The first thing he says?

Fluffy: "Flattybuns, I'll give you a hundred bucks to let me walk you down High Street with a leash on all fours."

I like this guy already, and as soon as she does it, I'm taking a picture and putting it on Facebook.

Out R Inn. The girl from earlier runs into Misha and I. Misha starts talking to her. I sit down and mind my business. She looks over at me...

Her: "You think you're so hot."

Pfft. I didn't say it. She did. And then? I have one of my idiot moments. Every guy knows that when a girl says something like that, you stay and talk to the girl. But what do I do? Try to be the good Samaritan and go help the Brown Guy with four drinks he's trying to bring back for the four of us.

When I get back? She's gone. I forgot to take into account that earlier in the day, she said she was only staying out until about midnight, since it is a Monday today. Oh well.

I then run into a girl I picked up a few years ago...

Sickley: "Omari, are all of those stories about you and those women true? A lot of that stuff you do is crazy."

Me: "I picked you up, didn't I?"

Sickley: "Oh please, Omari. I picked you up."

Whatever she says.

Back to get another drink.
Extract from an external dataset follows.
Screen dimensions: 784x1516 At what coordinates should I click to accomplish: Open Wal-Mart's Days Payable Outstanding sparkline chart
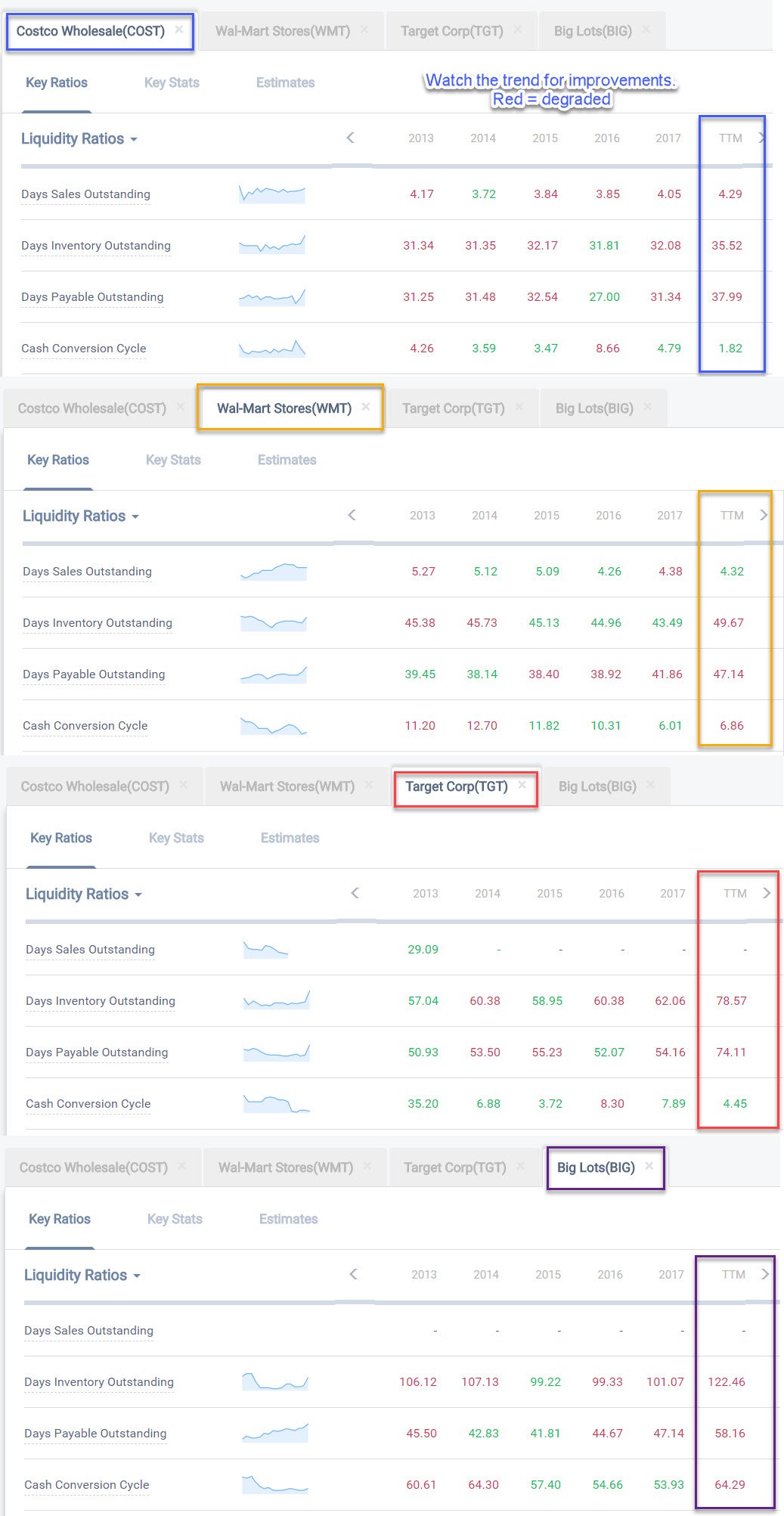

Standing with another guy. A black girl in front of me. I direct my high-pitched voice towards her...

Me: "Sup white girl."

The guy next to me starts laughing as I keep saying it to get her attention...
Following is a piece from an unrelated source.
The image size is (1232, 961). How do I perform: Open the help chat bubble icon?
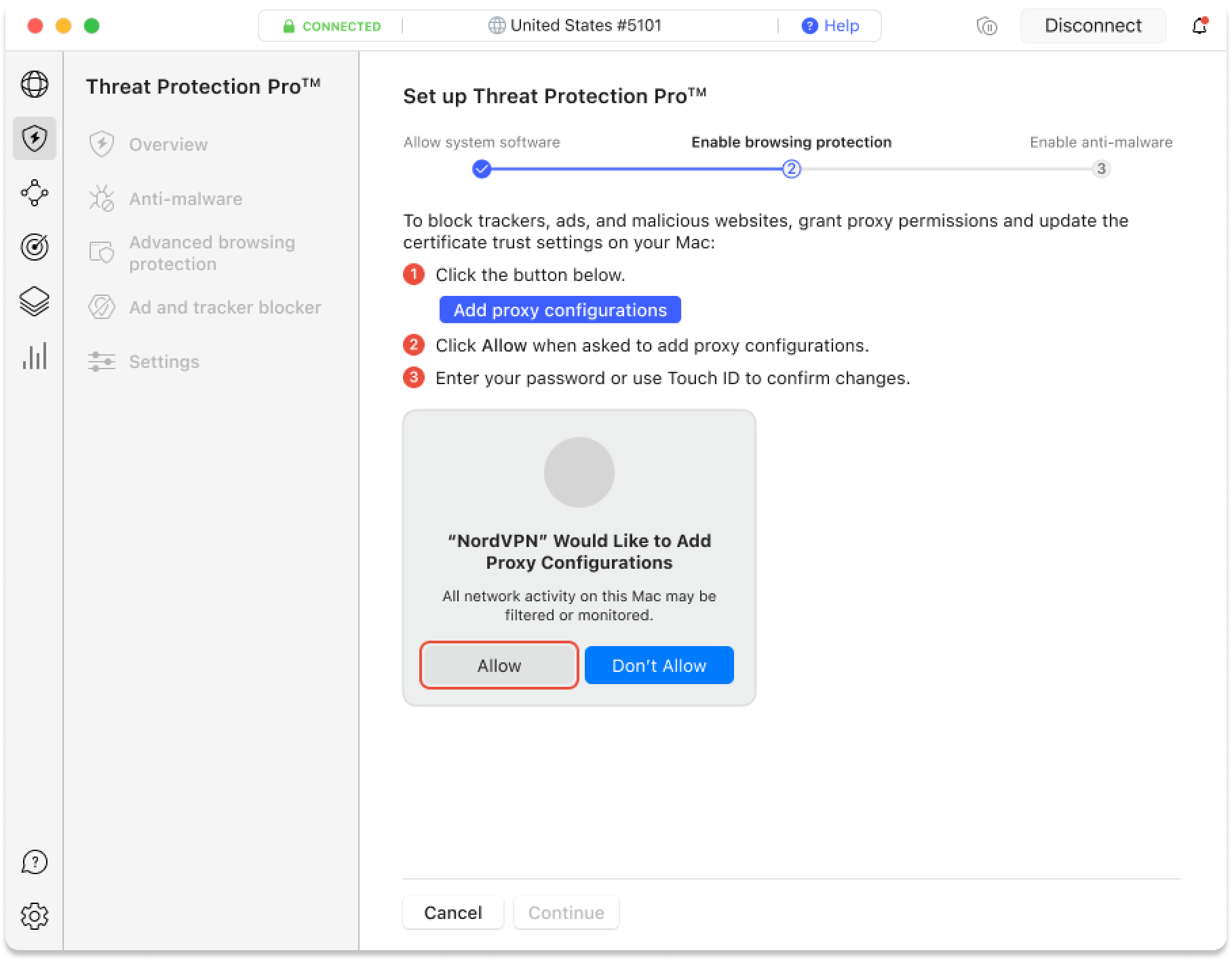(35, 862)

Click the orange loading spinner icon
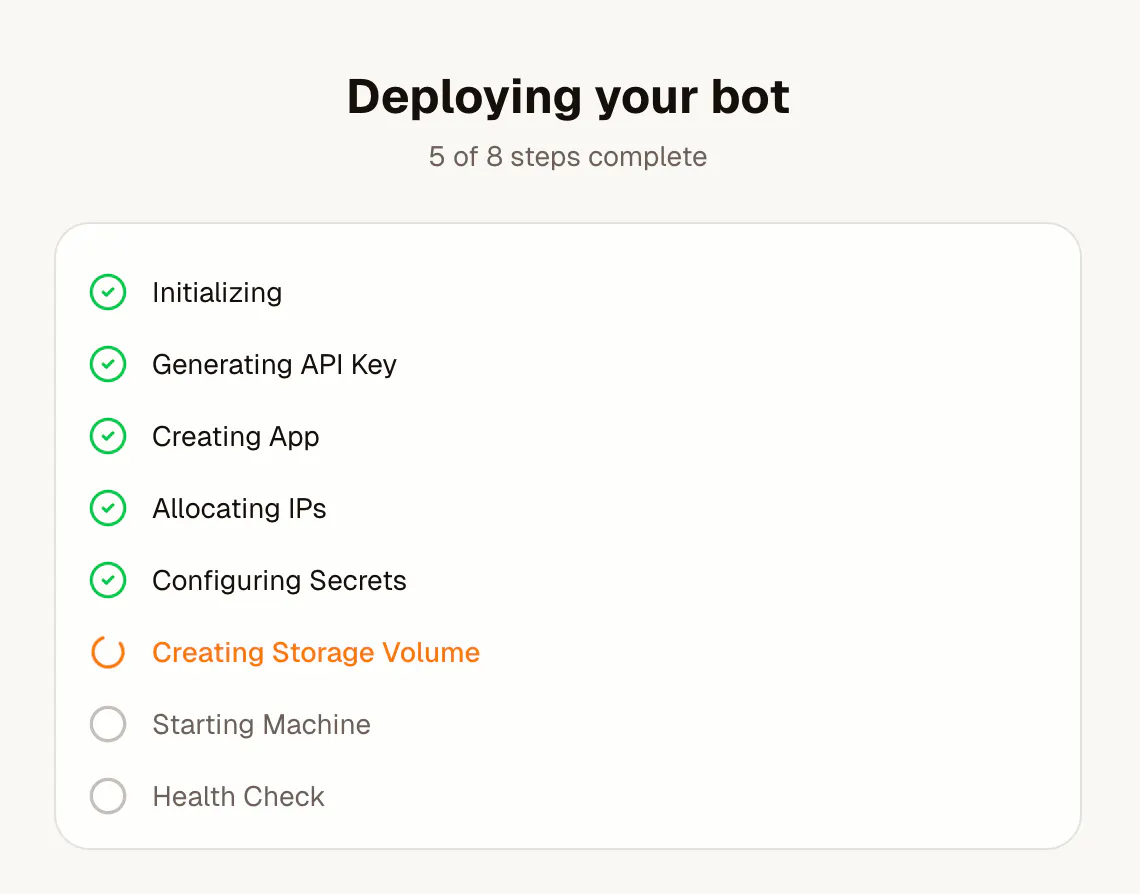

Me: "Look, she has a mullet! Business in the front! Party in the back!"

And we start laughing right behind her. God, I can be a complete dick sometimes.

Misha is now in front of me. A white girl next to me. I keep poking Misha to get his attention, and when he turns around, I ignore him and then point at the girl. She starts laughing...

Girl: "It wasn't me!"

I then notice that she's holding two mugs and two one dollar bills. It's dollar mug refill night. There's a black guy standing behind me, and you know I don't care. I look at the white girl again...

Me: "Don't be cheap, you better tip!"

Girl: "These are for my friends!"

Me: "Look at you, you're just like a black person in a restaurant!"

And she erupts in laughter. The black guy behind me isn't so amused. Who cares? Lighten up.

Time to go. We all meet up with Zenfox and two of Fluffy's girls on the way to our next bar. He's already fucked both of 'em. Inside our next bar. Too's, I believe it's called. I just prance around being merry and talking to everyone. Why is everyone I came with walking out?

Outside. I see a guy in Misha's face. I turn into Mr. Hotshot and walk in the guy's face...

Me: "Is there a problem?"

Misha: "No, no problem. It's OK."

OK to have a guy in your face? Huh? I would later find out that the guy was a bouncer and they had to leave because we walked into a private party. They really should hire bigger bouncers.

I then start teasing one of the girls, being a complete sarcastic jackass. Inside Panini's...

Her: "You and I are going to have words later."

I grin. I know what that means. Fluffy then takes them and heads out back with Misha, while Zenfox and I start talking to two girls. This is going to be so easy. Misha returns. And drunk Zenfox wondering where Fluffy and the two girls are, right in front of the two girls we're talk to, he says...

Zenfox: "WHERE DA HOES AT!?"

I immediately burst out in laughter and the girls immediately walk away. This is quite possibly the single funniest drunken "what the fuck" moment I have ever encountered. Caught me completely off guard. Couldn't help but laugh.

Bento's. I walk in. Two white girls lookin' like two Master P. No Limit Soldiers with bandanna's around their heads, start talking to me. One of 'em even tries to show me a Crip handshake. One, these girls look like they are straight from the suburbs. And two, during my ghetto-fabulous past, I use to be a Blood and know nothing about a Crip handshake.

Outside. A guy with an Affliction shirt starts talking to us. Fuck an Affliction shirt. Where da hoes at? Yeah, that line is never going to get old.